Groma Referring multiple regions in the image

Hi,

Thank you for your excellent work. I have been playing with the run_grom.py file and was wondering whether it is possible to provide multiple region bounding boxes to the model and ask it to describe them together. I was looking at the qualitative examples, and we can provide only one bounding box as an input to the model. Can you please tell me whether we can provide multiple region bounding boxes as an input, and if we can, can you provide a short example of how to do it?

Thank you

Nov 12 '24 10:11 Deepayan137

Yes, this framework theoretically supports multiple referring regions as input. For example, you can do this by prompting the model with Please briefly describe <roi><refer_box></roi> <refer_feat> and <roi><refer_box></roi> <refer_feat> and setting the box coordinates here.

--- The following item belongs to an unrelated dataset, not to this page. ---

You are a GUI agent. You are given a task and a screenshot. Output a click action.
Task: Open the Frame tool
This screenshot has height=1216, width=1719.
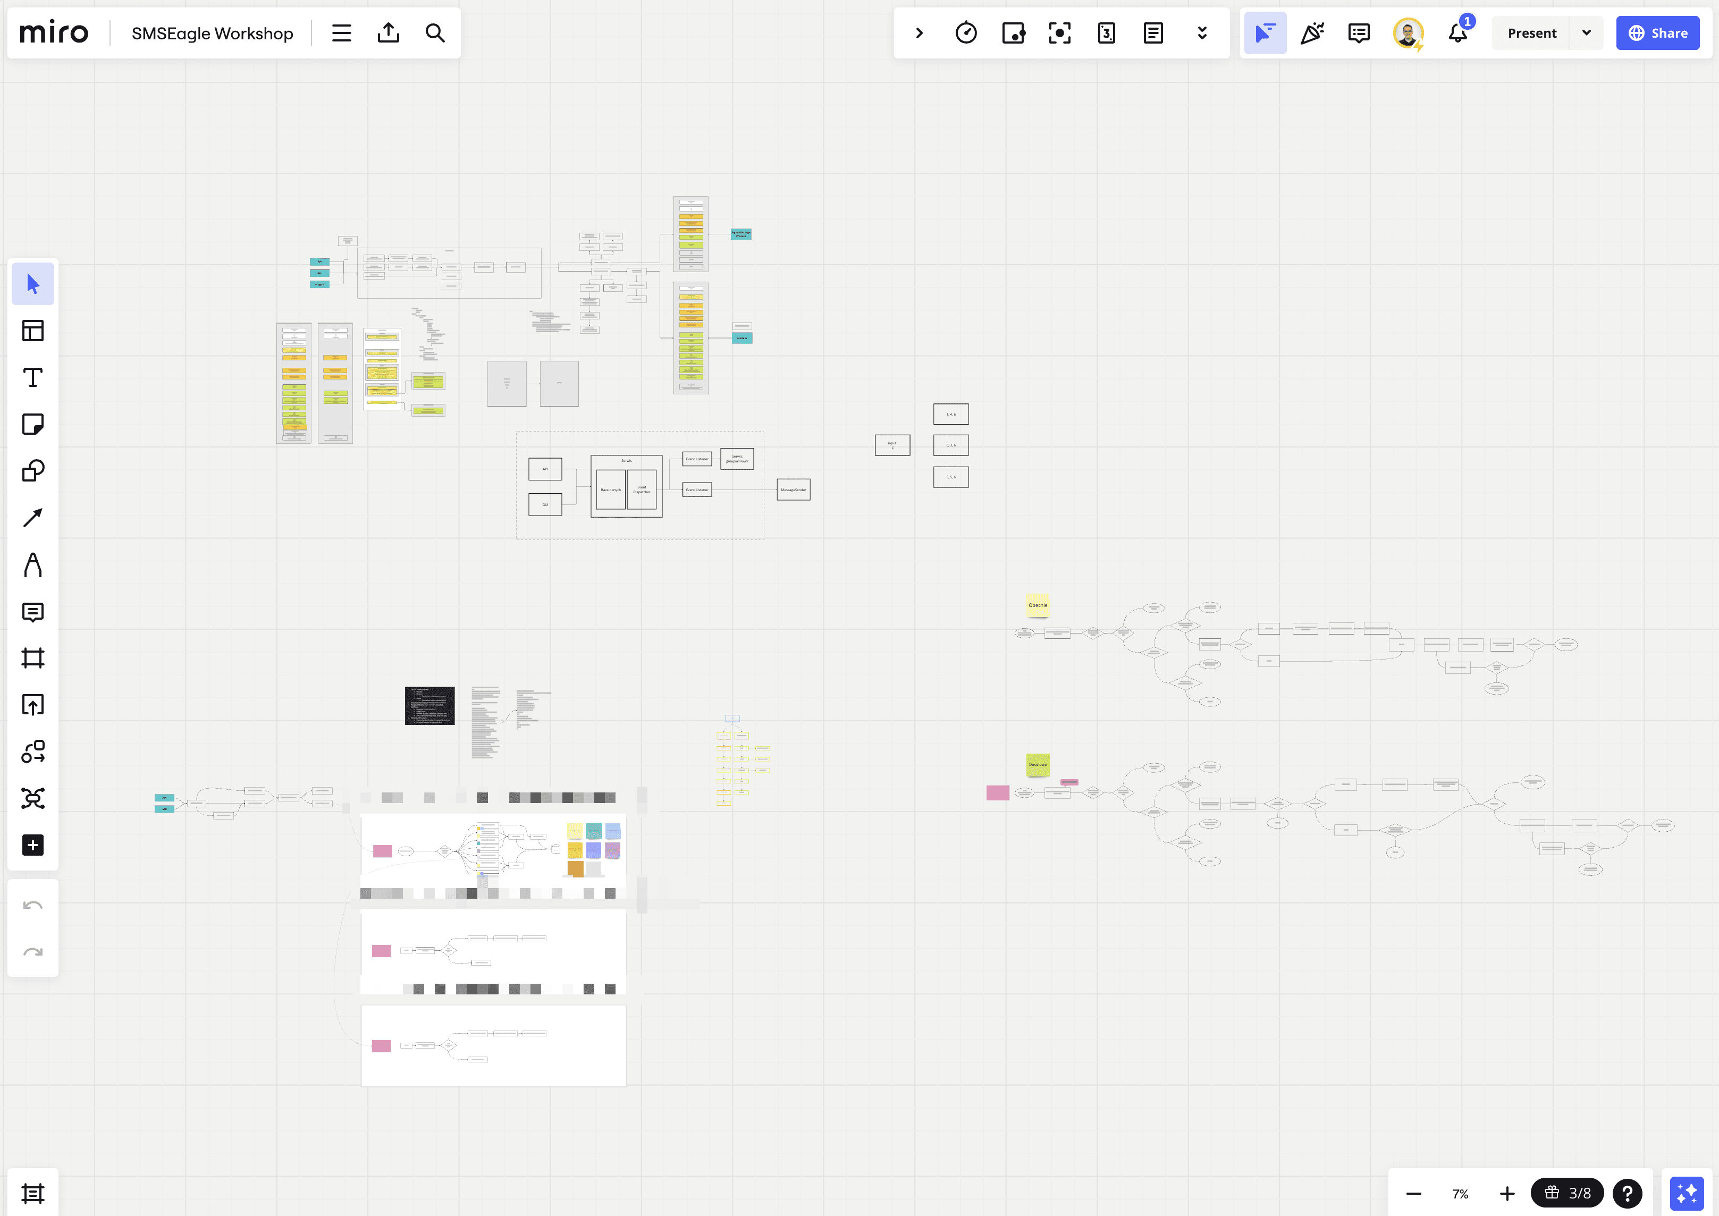[x=33, y=658]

However, it is possible that you get unexpected answers. This is because the provided model has not been trained on data with multiple referring regions as input. Anyway, feel free to have a try.

Nov 15 '24 07:11 machuofan

Thank you for the reply. So if we refer to multiple regions then we pass a list of tensor (normalized bounding box co-ordinates)?

Nov 21 '24 09:11 Deepayan137

Thank you for the reply. So if we refer to multiple regions then we pass a list of tensor (normalized bounding box co-ordinates)?

Hello, I have a similar question. So, if we are referring to multiple regions, do we pass a list of tensors containing the normalized bounding box coordinates?

Dec 31 '24 06:12 LLH-Harward